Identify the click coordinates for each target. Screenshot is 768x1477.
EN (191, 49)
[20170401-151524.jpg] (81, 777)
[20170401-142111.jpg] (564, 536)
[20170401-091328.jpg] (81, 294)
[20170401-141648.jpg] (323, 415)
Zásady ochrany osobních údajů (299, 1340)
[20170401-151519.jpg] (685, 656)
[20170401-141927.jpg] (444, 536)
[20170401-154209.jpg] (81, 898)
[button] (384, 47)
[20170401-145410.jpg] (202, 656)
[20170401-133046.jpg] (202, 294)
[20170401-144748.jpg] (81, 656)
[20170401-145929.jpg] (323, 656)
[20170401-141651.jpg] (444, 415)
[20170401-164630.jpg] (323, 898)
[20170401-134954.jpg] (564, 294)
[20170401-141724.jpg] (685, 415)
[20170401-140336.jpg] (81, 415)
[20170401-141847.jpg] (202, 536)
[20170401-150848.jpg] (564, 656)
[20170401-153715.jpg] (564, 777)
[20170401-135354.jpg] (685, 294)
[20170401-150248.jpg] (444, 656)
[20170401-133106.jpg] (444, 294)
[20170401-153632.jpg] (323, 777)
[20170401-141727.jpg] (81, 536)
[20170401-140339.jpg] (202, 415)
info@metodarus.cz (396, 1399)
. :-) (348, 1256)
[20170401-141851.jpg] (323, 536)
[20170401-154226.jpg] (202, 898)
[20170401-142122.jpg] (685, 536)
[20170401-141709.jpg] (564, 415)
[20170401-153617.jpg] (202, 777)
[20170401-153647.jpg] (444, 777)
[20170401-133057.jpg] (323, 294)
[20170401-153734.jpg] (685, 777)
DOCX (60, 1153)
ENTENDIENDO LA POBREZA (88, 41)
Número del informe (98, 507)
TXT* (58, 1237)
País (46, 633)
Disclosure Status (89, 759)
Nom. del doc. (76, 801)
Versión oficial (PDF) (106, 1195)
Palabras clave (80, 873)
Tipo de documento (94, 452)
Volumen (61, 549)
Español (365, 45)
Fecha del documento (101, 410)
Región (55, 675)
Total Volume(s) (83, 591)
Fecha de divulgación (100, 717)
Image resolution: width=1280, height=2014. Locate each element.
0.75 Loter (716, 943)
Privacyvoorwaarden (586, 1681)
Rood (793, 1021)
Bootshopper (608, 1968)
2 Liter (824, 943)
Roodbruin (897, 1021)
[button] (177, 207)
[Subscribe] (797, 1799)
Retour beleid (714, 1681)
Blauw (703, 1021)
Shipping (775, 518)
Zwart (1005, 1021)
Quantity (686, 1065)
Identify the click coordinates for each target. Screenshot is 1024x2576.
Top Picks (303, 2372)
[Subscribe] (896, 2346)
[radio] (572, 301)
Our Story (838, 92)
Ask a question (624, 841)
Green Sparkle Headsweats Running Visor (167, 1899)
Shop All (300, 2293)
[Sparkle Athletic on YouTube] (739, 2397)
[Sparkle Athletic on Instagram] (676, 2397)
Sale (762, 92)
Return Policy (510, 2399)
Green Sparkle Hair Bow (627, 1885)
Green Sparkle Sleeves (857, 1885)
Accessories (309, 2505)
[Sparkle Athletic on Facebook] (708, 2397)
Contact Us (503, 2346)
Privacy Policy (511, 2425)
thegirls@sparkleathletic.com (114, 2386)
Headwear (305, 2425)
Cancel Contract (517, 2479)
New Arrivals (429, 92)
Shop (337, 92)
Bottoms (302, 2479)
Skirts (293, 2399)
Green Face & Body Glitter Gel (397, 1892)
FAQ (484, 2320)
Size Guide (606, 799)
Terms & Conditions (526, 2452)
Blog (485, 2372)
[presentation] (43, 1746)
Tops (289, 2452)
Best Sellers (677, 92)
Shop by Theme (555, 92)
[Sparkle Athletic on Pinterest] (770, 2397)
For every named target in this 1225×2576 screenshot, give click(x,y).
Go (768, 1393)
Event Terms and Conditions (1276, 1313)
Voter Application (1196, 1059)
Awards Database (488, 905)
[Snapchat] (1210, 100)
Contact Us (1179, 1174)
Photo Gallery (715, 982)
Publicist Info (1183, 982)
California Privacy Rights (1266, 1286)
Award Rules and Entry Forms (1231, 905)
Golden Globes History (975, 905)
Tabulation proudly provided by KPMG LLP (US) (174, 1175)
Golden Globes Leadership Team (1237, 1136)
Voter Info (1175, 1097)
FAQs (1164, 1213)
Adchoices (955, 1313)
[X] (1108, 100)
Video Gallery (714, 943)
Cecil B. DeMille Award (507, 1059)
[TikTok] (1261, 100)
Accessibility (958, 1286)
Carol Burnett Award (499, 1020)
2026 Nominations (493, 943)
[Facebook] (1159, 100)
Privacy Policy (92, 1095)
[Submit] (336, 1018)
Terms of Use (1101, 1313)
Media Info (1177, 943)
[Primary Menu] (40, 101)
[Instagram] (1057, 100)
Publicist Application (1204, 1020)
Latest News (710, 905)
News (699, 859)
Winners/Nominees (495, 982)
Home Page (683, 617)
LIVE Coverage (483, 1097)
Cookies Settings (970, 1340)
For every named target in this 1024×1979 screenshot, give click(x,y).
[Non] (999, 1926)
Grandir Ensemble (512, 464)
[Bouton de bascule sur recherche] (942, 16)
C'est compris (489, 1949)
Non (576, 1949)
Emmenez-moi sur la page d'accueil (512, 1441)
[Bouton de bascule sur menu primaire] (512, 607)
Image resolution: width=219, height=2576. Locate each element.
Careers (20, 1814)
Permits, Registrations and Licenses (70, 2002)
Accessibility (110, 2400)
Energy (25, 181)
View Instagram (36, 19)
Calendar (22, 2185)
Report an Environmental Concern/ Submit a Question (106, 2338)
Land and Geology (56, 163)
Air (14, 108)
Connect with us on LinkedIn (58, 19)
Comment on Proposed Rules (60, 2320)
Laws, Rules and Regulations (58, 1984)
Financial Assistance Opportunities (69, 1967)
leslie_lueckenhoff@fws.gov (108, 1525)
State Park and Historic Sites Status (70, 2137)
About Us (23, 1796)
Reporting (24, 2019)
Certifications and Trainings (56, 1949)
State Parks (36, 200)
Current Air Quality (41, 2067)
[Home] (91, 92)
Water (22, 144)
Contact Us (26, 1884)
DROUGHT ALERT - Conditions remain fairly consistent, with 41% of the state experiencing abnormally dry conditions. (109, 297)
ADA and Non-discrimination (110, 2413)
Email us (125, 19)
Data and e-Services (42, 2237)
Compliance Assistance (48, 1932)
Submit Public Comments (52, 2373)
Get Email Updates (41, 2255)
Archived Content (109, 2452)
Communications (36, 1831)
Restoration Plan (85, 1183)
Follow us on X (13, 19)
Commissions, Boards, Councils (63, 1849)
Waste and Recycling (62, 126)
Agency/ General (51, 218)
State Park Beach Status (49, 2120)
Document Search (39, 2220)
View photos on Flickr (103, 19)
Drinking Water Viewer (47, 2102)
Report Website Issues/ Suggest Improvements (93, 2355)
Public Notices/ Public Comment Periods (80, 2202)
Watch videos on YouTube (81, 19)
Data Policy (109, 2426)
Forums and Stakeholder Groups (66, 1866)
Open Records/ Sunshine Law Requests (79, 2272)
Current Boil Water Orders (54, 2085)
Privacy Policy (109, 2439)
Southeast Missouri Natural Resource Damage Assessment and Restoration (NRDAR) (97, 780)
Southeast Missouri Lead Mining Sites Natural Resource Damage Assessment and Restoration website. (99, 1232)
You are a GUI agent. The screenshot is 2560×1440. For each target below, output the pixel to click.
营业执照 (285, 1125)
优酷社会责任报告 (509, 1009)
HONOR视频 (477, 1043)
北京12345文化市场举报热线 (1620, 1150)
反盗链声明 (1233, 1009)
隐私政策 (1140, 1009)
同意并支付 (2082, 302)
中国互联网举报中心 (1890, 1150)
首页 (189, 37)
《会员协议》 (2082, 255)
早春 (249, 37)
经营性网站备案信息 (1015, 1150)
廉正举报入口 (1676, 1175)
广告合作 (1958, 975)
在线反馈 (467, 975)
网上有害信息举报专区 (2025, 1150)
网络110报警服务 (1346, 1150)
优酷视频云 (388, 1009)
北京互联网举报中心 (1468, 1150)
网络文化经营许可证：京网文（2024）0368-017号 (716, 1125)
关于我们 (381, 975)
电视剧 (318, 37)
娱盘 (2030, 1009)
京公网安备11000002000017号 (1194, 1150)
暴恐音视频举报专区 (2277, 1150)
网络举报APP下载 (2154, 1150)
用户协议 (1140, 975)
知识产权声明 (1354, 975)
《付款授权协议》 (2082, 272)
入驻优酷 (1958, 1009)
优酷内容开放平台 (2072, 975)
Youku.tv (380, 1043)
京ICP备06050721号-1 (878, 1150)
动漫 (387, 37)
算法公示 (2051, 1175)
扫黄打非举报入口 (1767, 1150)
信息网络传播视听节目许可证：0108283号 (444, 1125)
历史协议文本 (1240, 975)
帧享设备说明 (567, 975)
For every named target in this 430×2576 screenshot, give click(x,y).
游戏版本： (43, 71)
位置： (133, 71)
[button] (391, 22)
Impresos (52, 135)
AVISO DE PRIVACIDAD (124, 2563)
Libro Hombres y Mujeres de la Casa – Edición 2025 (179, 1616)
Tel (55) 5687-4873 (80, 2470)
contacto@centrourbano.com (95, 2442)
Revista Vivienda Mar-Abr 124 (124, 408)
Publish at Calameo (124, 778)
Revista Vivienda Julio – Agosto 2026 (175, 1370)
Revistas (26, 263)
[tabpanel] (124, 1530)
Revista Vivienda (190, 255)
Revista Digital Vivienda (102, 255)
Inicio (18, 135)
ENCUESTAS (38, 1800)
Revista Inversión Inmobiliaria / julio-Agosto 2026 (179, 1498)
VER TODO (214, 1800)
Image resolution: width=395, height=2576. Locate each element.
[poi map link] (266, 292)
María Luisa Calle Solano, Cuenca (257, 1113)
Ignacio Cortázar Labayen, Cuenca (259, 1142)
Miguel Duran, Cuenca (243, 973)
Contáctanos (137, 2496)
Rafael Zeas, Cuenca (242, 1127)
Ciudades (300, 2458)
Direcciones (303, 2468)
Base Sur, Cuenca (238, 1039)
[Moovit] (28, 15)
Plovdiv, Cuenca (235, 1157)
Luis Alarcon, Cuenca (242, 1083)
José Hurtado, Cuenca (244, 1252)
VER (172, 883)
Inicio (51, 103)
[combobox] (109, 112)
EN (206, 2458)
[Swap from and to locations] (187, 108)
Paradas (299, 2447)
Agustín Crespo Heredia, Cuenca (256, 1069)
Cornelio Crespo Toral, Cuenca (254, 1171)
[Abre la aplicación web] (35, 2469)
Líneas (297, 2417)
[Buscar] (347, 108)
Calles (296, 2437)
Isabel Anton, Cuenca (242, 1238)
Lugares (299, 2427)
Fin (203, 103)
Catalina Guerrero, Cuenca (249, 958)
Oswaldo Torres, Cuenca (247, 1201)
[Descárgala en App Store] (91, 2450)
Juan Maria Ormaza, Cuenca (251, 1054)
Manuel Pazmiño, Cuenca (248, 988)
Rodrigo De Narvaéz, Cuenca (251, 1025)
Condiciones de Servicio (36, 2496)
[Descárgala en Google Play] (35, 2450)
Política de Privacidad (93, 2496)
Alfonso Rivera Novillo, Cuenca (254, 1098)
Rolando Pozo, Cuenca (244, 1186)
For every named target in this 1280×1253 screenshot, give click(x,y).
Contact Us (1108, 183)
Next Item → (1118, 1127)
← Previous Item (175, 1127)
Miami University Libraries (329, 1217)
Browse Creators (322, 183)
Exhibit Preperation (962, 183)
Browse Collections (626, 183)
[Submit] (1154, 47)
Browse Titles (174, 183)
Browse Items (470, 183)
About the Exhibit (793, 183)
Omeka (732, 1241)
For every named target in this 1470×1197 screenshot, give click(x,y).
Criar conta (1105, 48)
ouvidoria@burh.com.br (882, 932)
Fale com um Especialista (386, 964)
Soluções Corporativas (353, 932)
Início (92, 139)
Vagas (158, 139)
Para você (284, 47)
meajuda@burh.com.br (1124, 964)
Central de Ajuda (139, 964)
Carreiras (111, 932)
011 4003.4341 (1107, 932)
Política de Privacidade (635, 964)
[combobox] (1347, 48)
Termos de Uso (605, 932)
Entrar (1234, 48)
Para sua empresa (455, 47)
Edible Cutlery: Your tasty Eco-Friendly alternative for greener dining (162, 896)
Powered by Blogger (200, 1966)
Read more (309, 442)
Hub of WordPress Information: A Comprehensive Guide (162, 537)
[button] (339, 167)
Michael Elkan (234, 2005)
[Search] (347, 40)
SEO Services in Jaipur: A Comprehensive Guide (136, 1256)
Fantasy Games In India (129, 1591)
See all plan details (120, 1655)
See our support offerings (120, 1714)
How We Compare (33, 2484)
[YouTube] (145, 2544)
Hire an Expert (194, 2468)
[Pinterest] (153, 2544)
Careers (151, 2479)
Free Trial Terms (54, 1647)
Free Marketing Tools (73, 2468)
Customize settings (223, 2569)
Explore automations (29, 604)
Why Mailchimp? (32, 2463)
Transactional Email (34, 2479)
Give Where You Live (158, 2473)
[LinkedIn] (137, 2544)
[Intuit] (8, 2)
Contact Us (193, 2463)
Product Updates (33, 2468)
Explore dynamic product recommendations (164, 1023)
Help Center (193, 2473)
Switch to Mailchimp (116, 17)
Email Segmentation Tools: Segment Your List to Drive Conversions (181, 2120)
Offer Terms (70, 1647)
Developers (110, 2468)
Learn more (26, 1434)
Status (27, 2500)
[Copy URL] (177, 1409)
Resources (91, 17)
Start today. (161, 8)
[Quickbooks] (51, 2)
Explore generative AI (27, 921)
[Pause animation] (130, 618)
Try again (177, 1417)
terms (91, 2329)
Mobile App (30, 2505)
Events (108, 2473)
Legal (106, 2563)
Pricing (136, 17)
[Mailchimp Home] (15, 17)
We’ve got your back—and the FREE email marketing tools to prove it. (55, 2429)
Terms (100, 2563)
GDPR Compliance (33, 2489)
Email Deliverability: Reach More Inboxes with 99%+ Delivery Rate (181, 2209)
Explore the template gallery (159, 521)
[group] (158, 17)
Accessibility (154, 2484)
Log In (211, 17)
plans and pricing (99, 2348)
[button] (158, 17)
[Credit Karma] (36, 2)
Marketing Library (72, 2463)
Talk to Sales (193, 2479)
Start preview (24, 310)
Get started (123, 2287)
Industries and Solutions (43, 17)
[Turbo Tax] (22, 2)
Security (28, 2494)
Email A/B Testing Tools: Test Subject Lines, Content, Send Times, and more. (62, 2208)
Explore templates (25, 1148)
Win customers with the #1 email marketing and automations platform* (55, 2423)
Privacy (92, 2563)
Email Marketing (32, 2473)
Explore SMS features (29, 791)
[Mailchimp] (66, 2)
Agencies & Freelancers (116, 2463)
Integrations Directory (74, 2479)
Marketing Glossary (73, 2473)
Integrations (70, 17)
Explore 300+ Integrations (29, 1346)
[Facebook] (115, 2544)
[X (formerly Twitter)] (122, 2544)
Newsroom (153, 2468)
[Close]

WHAT THE TASK ASKS: Only one stretch of the records above is wanted: the lines between the one holding "Entrar (1234, 48)" and the one holding "Explore the template gallery (159, 521)", inclusive, reproduced exactly.

COMPLETED TASK:
Entrar (1234, 48)
Para sua empresa (455, 47)
Edible Cutlery: Your tasty Eco-Friendly alternative for greener dining (162, 896)
Powered by Blogger (200, 1966)
Read more (309, 442)
Hub of WordPress Information: A Comprehensive Guide (162, 537)
[button] (339, 167)
Michael Elkan (234, 2005)
[Search] (347, 40)
SEO Services in Jaipur: A Comprehensive Guide (136, 1256)
Fantasy Games In India (129, 1591)
See all plan details (120, 1655)
See our support offerings (120, 1714)
How We Compare (33, 2484)
[YouTube] (145, 2544)
Hire an Expert (194, 2468)
[Pinterest] (153, 2544)
Careers (151, 2479)
Free Trial Terms (54, 1647)
Free Marketing Tools (73, 2468)
Customize settings (223, 2569)
Explore automations (29, 604)
Why Mailchimp? (32, 2463)
Transactional Email (34, 2479)
Give Where You Live (158, 2473)
[LinkedIn] (137, 2544)
[Intuit] (8, 2)
Contact Us (193, 2463)
Product Updates (33, 2468)
Explore dynamic product recommendations (164, 1023)
Help Center (193, 2473)
Switch to Mailchimp (116, 17)
Email Segmentation Tools: Segment Your List to Drive Conversions (181, 2120)
Offer Terms (70, 1647)
Developers (110, 2468)
Learn more (26, 1434)
Status (27, 2500)
[Copy URL] (177, 1409)
Resources (91, 17)
Start today. (161, 8)
[Quickbooks] (51, 2)
Explore generative AI (27, 921)
[Pause animation] (130, 618)
Try again (177, 1417)
terms (91, 2329)
Mobile App (30, 2505)
Events (108, 2473)
Legal (106, 2563)
Pricing (136, 17)
[Mailchimp Home] (15, 17)
We’ve got your back—and the FREE email marketing tools to prove it. (55, 2429)
Terms (100, 2563)
GDPR Compliance (33, 2489)
Email Deliverability: Reach More Inboxes with 99%+ Delivery Rate (181, 2209)
Explore the template gallery (159, 521)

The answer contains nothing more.